* Cose da fare:
a: In quale numero di CPMC è apparso il testo sui materiali circolari e la simbiosi industriale?
b: Nel testo sui materiali circolari, riscrivi in forma di elenco il paragrafo che comincia con "Il percorso verso la decarbonizzazione", conservandone i fatti principali.
c: Aggiorna il testo sui materiali circolari: riporta tutto da "Apparso su CPMC" fino a "lavoro (Ref. 1).", mettendo "transizione ecologica" al posto di "decarbonizzazione".

* Testo:
——

Nuovi materiali circolari con proprietà aggiunte, nel segno della Simbiosi Industriale

A cura di Nicoletta Ravasio, Coordinatrice CTS cluster SPRING

Apparso su CPMC 1/2024

Il percorso verso la decarbonizzazione è lungo e pieno di ostacoli sia tecnici che normativi, ma certamente non può prescindere dall’adozione dei principi di economia circolare. Passare infatti da un modello nel quale i residui e gli scarti di produzione vengono gettati ad uno nel quale ogni residuo e scarto viene riciclato, riusato e meglio ancora valorizzato contribuisce a diminuire la pressione sulle risorse naturali, ridurre la produzione di rifiuti e creare nuovi posti di lavoro (Ref. 1).

——

* Materiale:
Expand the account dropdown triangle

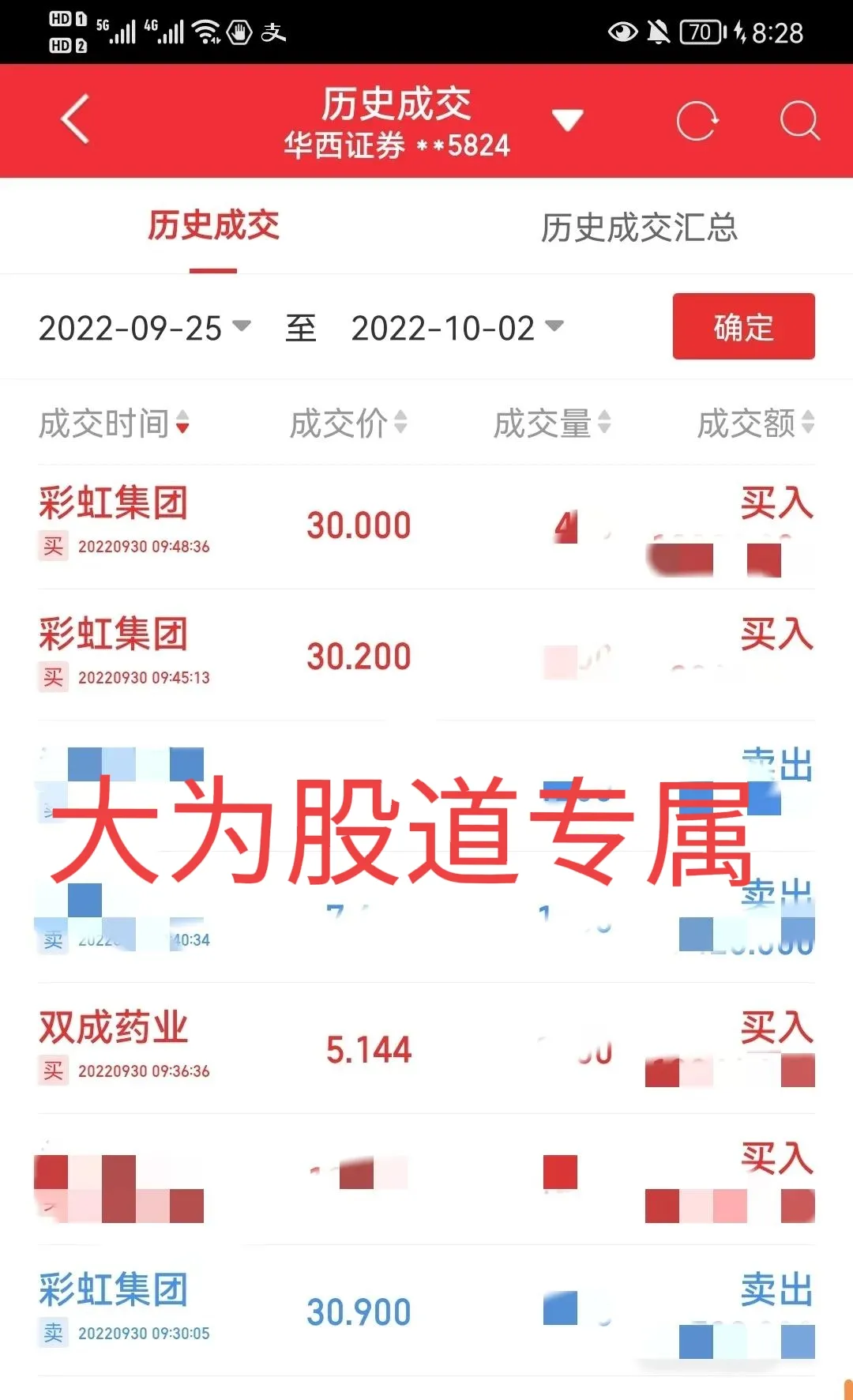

——

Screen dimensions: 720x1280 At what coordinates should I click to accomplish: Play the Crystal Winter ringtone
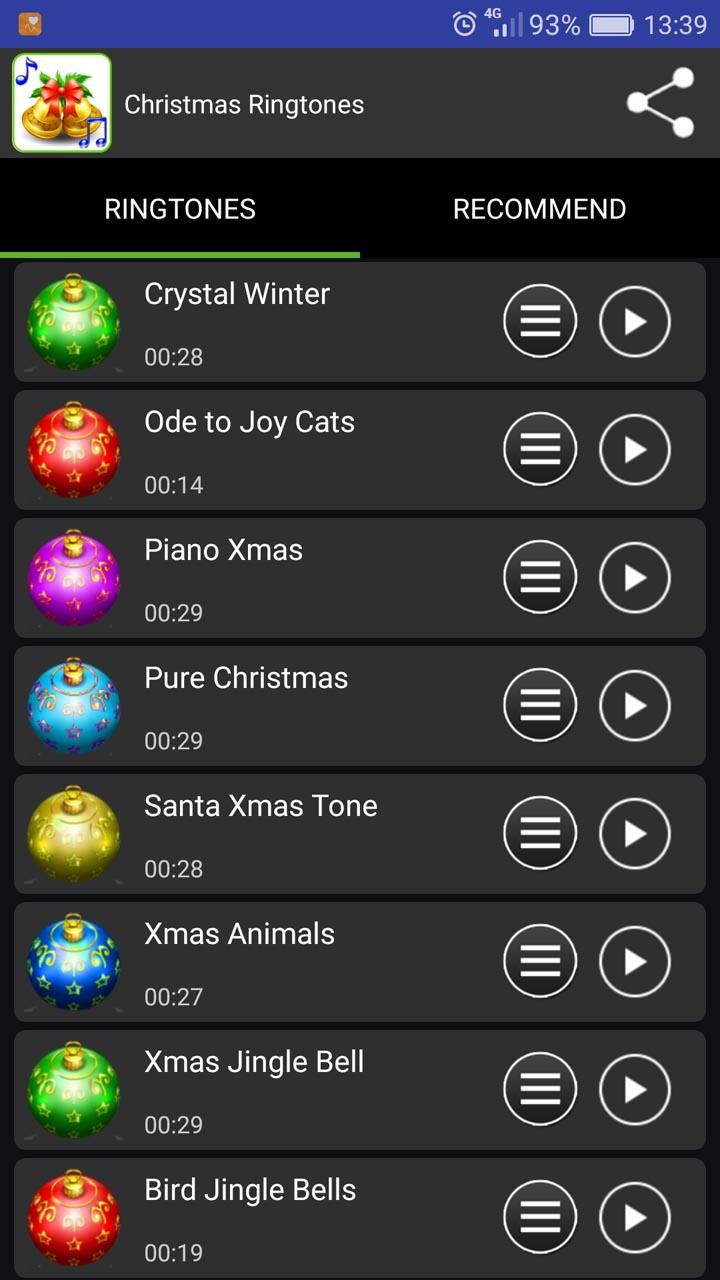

——

* Esercizio svolto:
a: Nel numero 1/2024.

b:
- La decarbonizzazione è un percorso lungo, con ostacoli tecnici e normativi.
- Non può prescindere dai principi dell'economia circolare.
- Il passaggio chiave va da un modello che getta residui e scarti di produzione a uno che li ricicla, li riusa e li valorizza.
- Questo passaggio diminuisce la pressione sulle risorse naturali.
- Riduce la produzione di rifiuti.
- Crea nuovi posti di lavoro.

c:
Apparso su CPMC 1/2024

Il percorso verso la transizione ecologica è lungo e pieno di ostacoli sia tecnici che normativi, ma certamente non può prescindere dall’adozione dei principi di economia circolare. Passare infatti da un modello nel quale i residui e gli scarti di produzione vengono gettati ad uno nel quale ogni residuo e scarto viene riciclato, riusato e meglio ancora valorizzato contribuisce a diminuire la pressione sulle risorse naturali, ridurre la produzione di rifiuti e creare nuovi posti di lavoro (Ref. 1).